John C. Pittman, MD, is the Medical Director of the Carolina Center for Integrative Medicine in Raleigh, NC, and is certified by the American Board of Clinical Metal Toxicology.  Mark N. Mead, MSc, serves as the Center’s Integrative Medicine Research Consultant.

 

RESEARCH of the RIORDAN INSTITUTE
According to the Riordan Institute, there are several potential benefits to Giving intravenous vitamin C therapy to cancer patients that make it an ideal adjunctive care choice:

  • Cancer patients are often depleted of vitamin C, and intravenous vitamin C therapy provides an efficient means of restoring tissue stores.
  • Intravenous vitamin C therapy has been shown to improve quality of life in cancer patients by a variety of metrics.
  • IVC reduces inflammation (as measured by c-reactive protein levels) and reduces the production of pro-inflammatory cytokines.
  • At high concentrations, ascorbate is preferentially toxic to tumor cells 
  • Vitamin C is an antioxidant that is important for proper immune cell functioning.
  • Since cancer patients are often depleted of vitamin C, replenishment may improve immune system function and enhance patient health.

In 1976 Cameron and Pauling observed a fourfold survival time in terminal cancer patients treated with intravenous ascorbate infusions followed by oral supplementation .

The rationales for using intravenous vitamin C as adjunctive therapy in patients with breast cancer, include:
Published case studies report anti-cancer efficacy, improved patient well-being, and decreases in markers of inflammation and tumor growth.

Phase I clinical studies indicate that intravenous vitamin C can be administered safely with relatively few adverse effects.

A variety of laboratory studies suggest that, at high concentrations, ascorbate does not interfere with chemotherapy or irradiation and may enhance efficacy in some situations (Fujita, et al., 1982; Okunieff& Suit, 1987; Kurbacher, et al., 1996; Taper, et al., 1996; Fromberg, et al., 2011; Shinozaki, et al., 2011; Espey, et al., 2011).

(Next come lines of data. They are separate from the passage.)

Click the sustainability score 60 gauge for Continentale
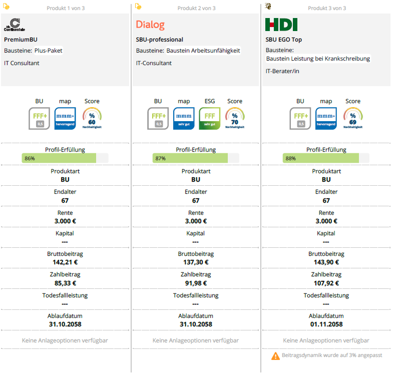The image size is (409, 380). [x=92, y=119]
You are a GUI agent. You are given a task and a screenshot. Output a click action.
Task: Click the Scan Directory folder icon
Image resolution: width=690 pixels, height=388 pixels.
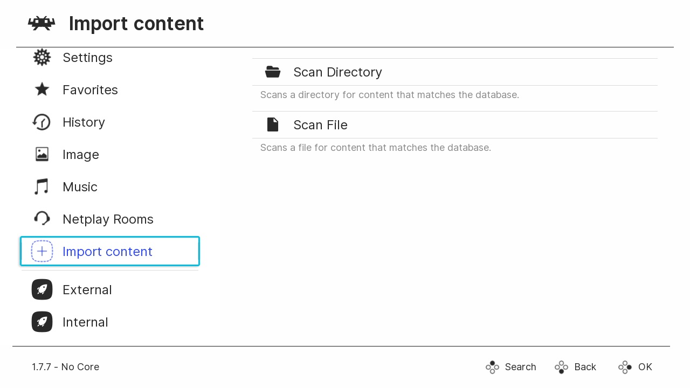coord(273,72)
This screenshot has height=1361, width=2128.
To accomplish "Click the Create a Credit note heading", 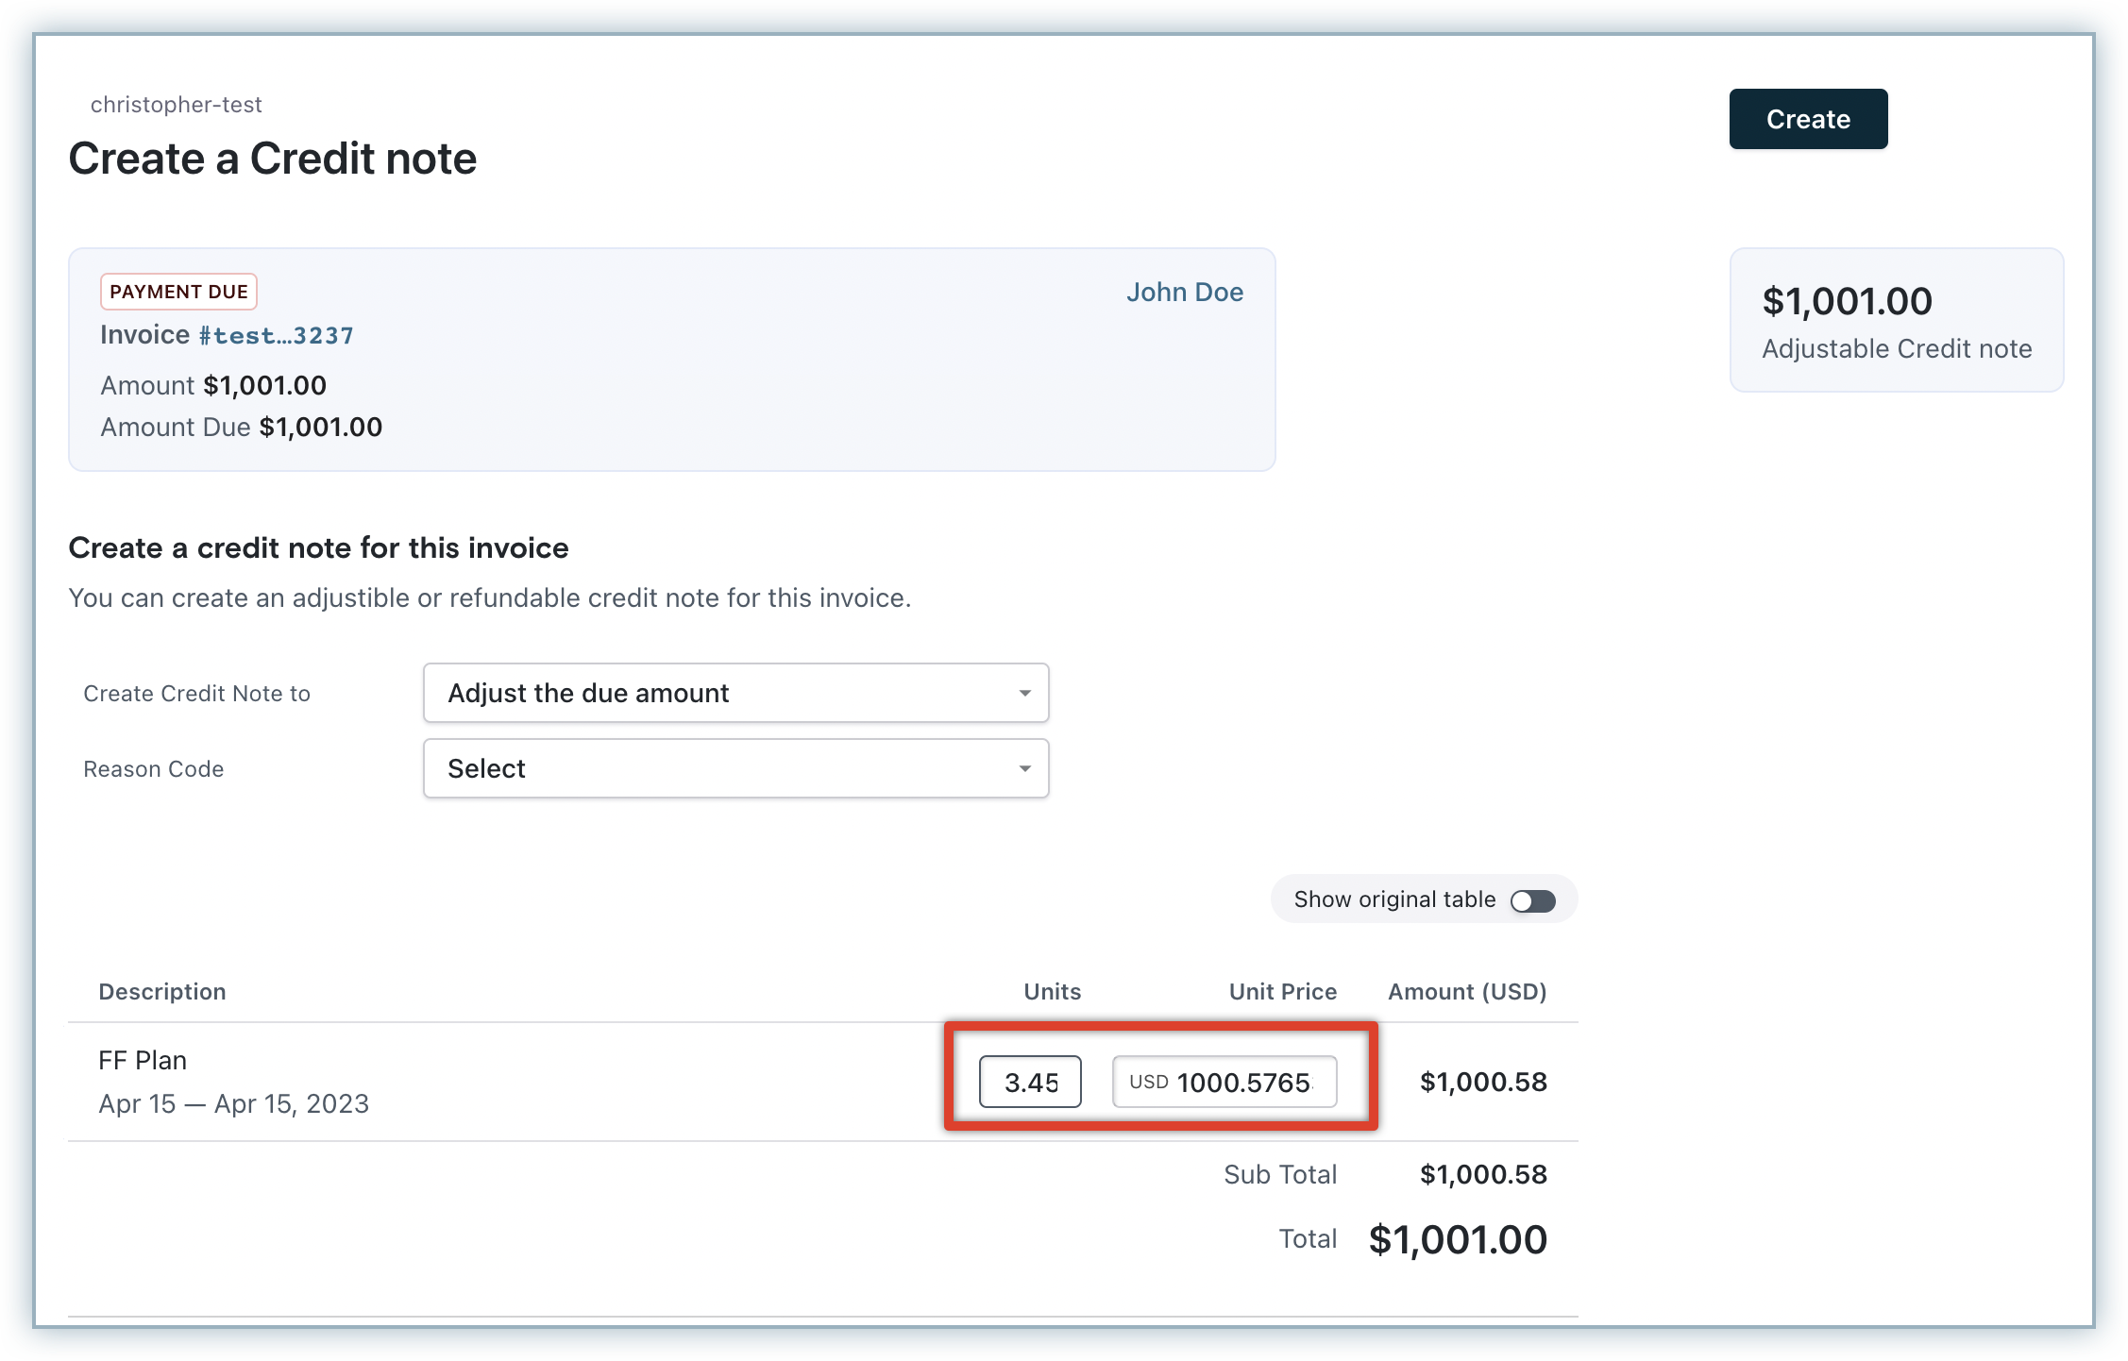I will [273, 159].
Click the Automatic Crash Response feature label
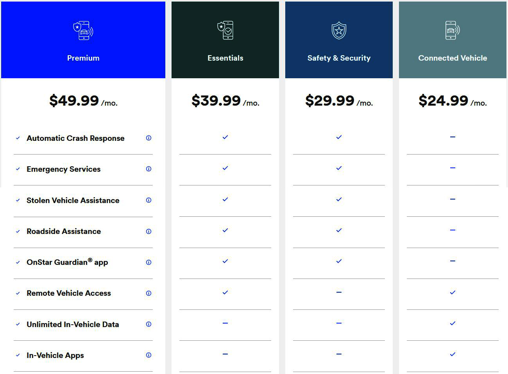The width and height of the screenshot is (508, 374). coord(75,138)
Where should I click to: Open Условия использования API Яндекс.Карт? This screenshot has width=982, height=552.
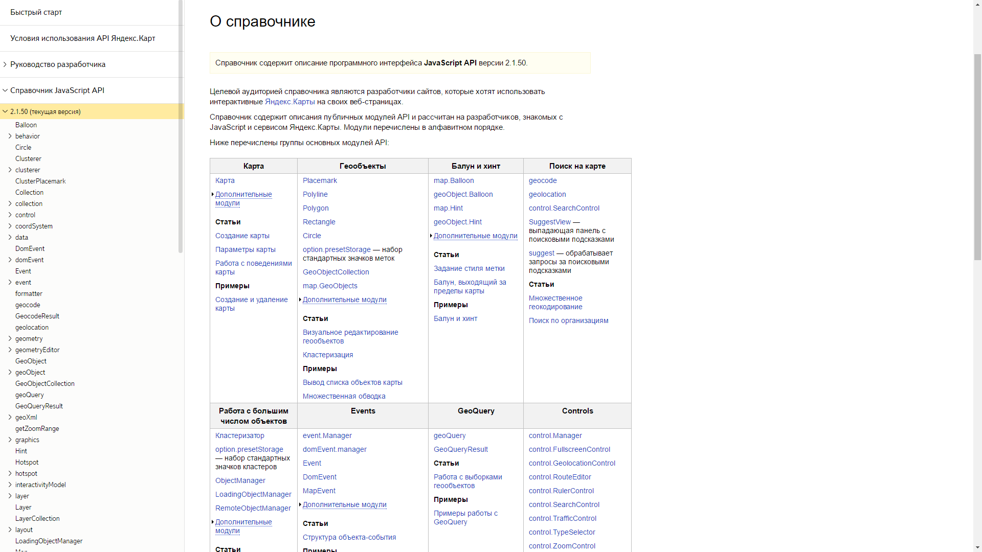tap(82, 38)
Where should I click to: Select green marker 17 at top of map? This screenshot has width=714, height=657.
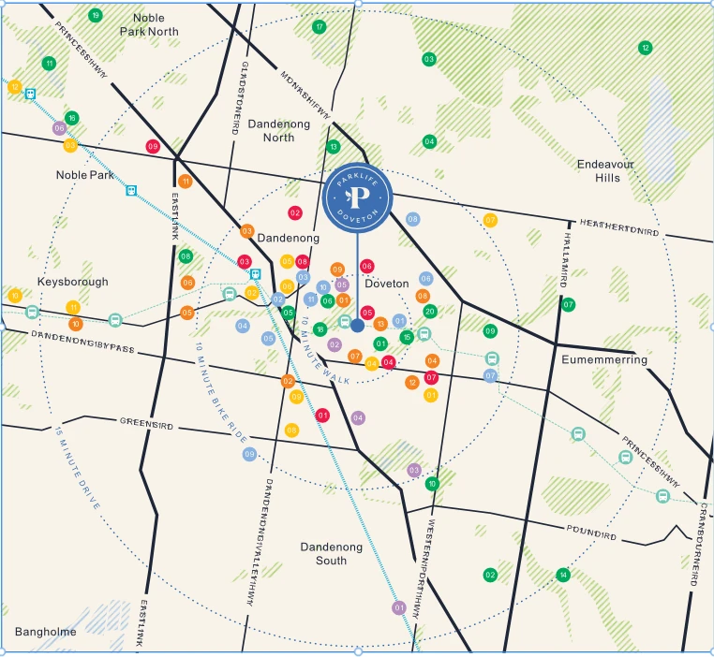point(320,26)
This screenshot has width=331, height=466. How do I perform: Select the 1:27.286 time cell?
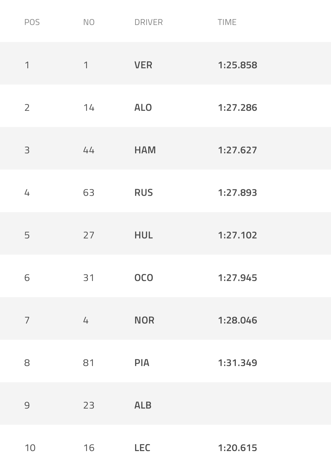237,108
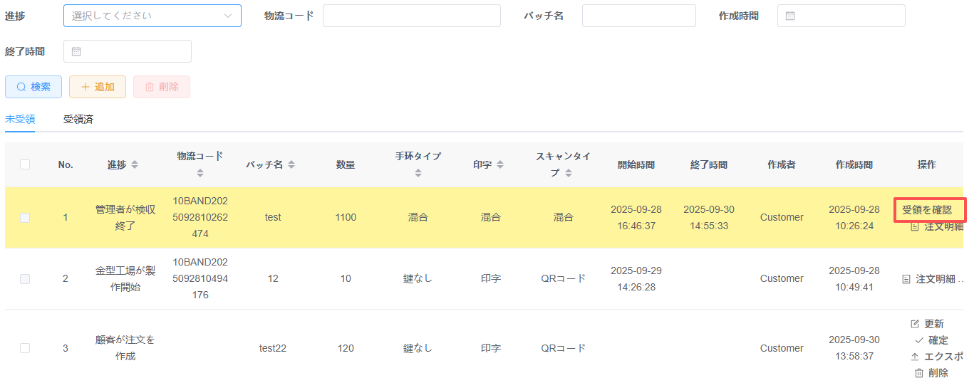Screen dimensions: 974x378
Task: Click the 追加 add button
Action: coord(98,87)
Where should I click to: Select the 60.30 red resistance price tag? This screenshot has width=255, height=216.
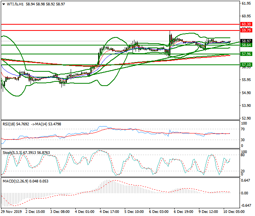(x=246, y=24)
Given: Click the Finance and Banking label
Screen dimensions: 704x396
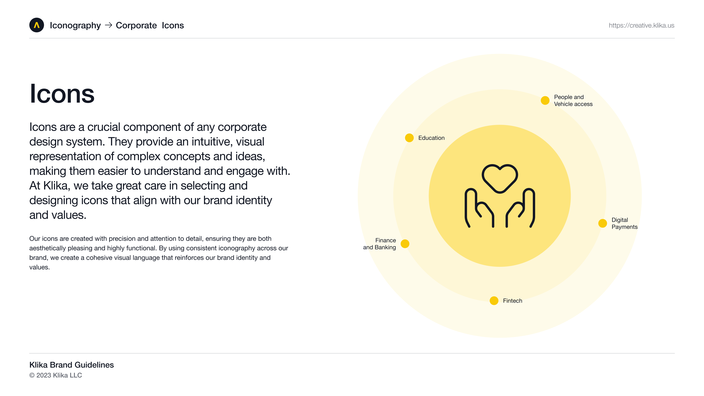Looking at the screenshot, I should (379, 244).
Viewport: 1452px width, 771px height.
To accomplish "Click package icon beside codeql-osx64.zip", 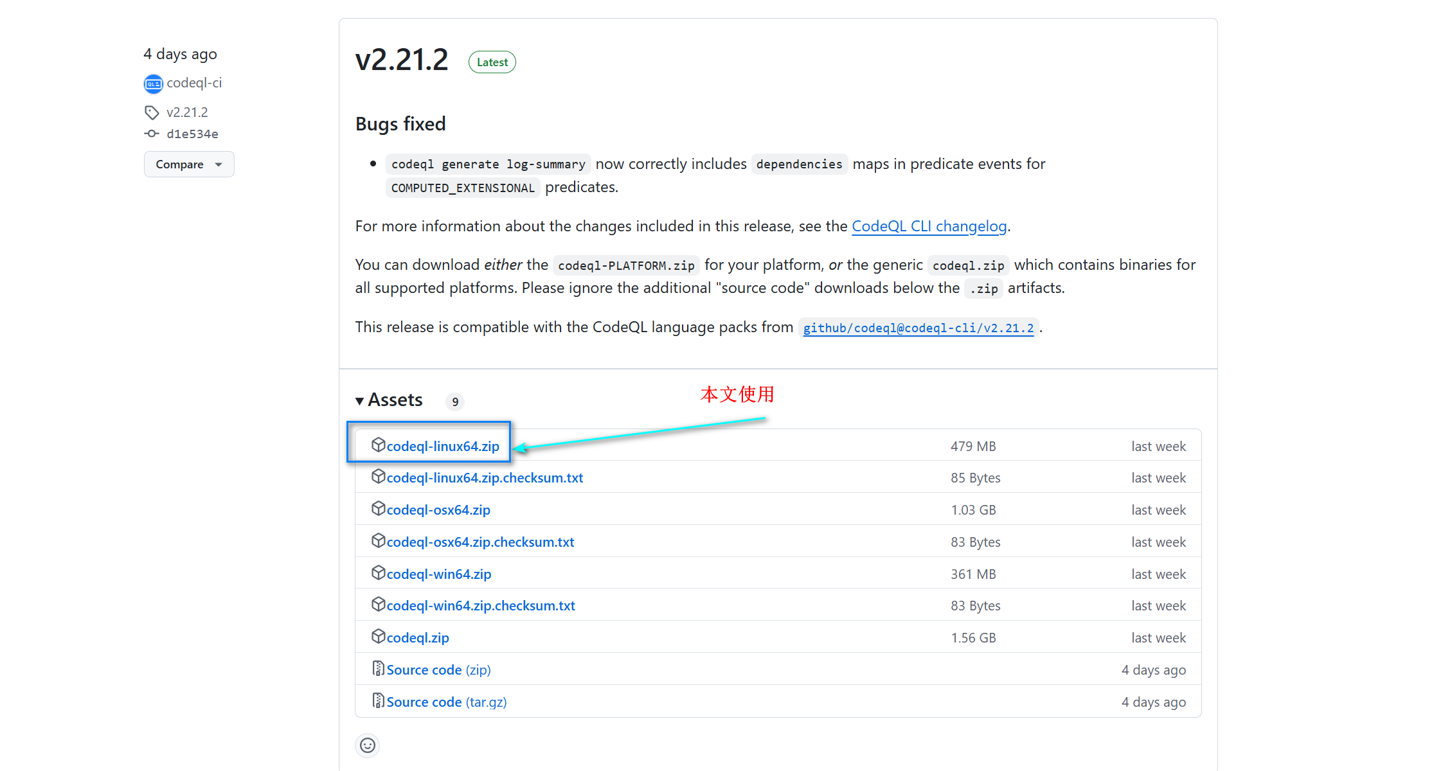I will [378, 509].
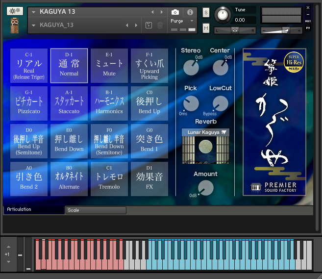
Task: Switch to the Scale tab
Action: [x=96, y=210]
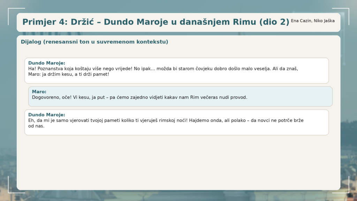This screenshot has height=201, width=357.
Task: Select the 'Maro:' speaker label
Action: (x=39, y=92)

This is supported by meta-analyses of clinical studies involving cancer and vitamins; these studies conclude that antioxidant supplementation does not interfere with the toxicity of chemotherapeutic regiments (Simone, et al., 2007; Block, et al., 2008).
Several other clinical studies have looked into the effect of vitamin C on quality of life in cancer patients.

In a Korean study by Yeom, et al., 2007 intravenous vitamin C therapy significantly improved global quality of life scores, with benefits including less fatigue, reduction in nausea and vomiting, and improved appetite.

In a German study by Vollbracht, et al., 2011 , breast cancer patients receiving intravenous vitamin C therapy along with standard therapy were compared to subjects receiving standard therapy.

Patients given intravenous vitamin C therapy benefited from less fatigue, reduction in nausea, improved appetite, reductions in depression and fewer sleep disorders. Overall intensity scores of symptoms during therapy and aftercare was twice as high in the control group as the intravenous vitamin C therapy group. No side effects due to intravenous vitamin C therapy were observed, nor were changes in tumor status compared to controls reported.